The 10 Best Penny Stock Picks in May 2021 are:
1. $SCON – $.2390 (Superconductor Technologies, Inc.)
Broke out of a wedge today! Watching for continuation to $.40. (Short term target)
2. $VISL – $.2850 (Vislink Technologies Inc.)
Drone stocks have been going nuts. This one actually was on NBC Nightly News so could go much higher here!
3. $SMRT – $.2898 (Stein Mart, Inc.)
If this one breaks $.3650 it can break hard up! NASDAQ extended their compliance on 4/20.
4. $APEX – $.65 (Apex Global Brands Inc.)
This is a risky one! but liking the way the chart is setting up. If this breaks $.70, we could see $1.
5. $PSV – $.66 (Hermitage Offshore Services Ltd.)
Shippers have been running lately. On watch for a swing over $1.
6. $CTRM – $.6633 (Castor Maritime Inc.)
Another shipper name here. Got hits AH on 4/27. $.72 > $.84
7. $BKYI – $.92 (BIO-key International, Inc.)
Holding for a run to $1.50.
8. $SONM – $.9256 (Sonim Technologies Inc.)
9. $SOLO – $1.02 (Electrameccanica Vehicles Corp.)
Longer swing here. Over $1.20 there’s a gap fill to $1.50!

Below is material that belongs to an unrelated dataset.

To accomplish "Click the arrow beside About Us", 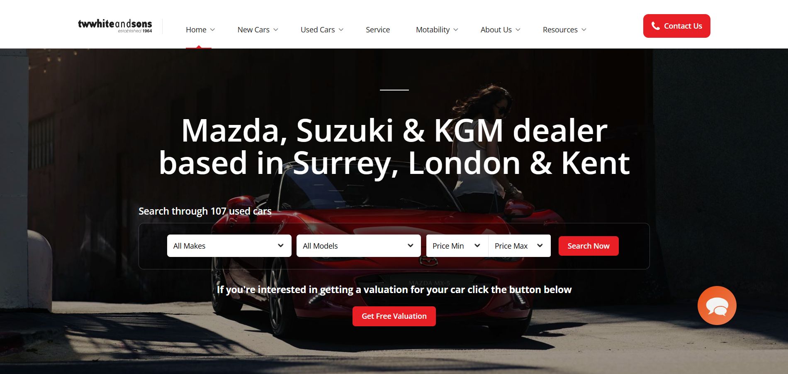I will pos(518,30).
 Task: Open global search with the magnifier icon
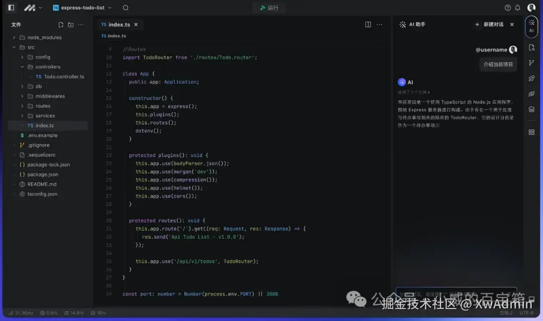[125, 8]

10. $VSTM – $2.11 (Verastem Inc.)
Most risky of them all, but once this settles around $1.50, the pump can be big and QUICK.
The Risks and Rewards of Penny Stocks
Before we break down solid penny stocks to watch, we want to offer a quick disclaimer. You can make a lot of money investing in penny stocks. You can also lose a lot of cash on the pink sheets.
Penny stock trading is high risk, high reward. While you take a lot of risks, you have the potential for enormous returns. And why are there so many risks involved with penny stocks? Most agree there are three reasons penny stocks are risky.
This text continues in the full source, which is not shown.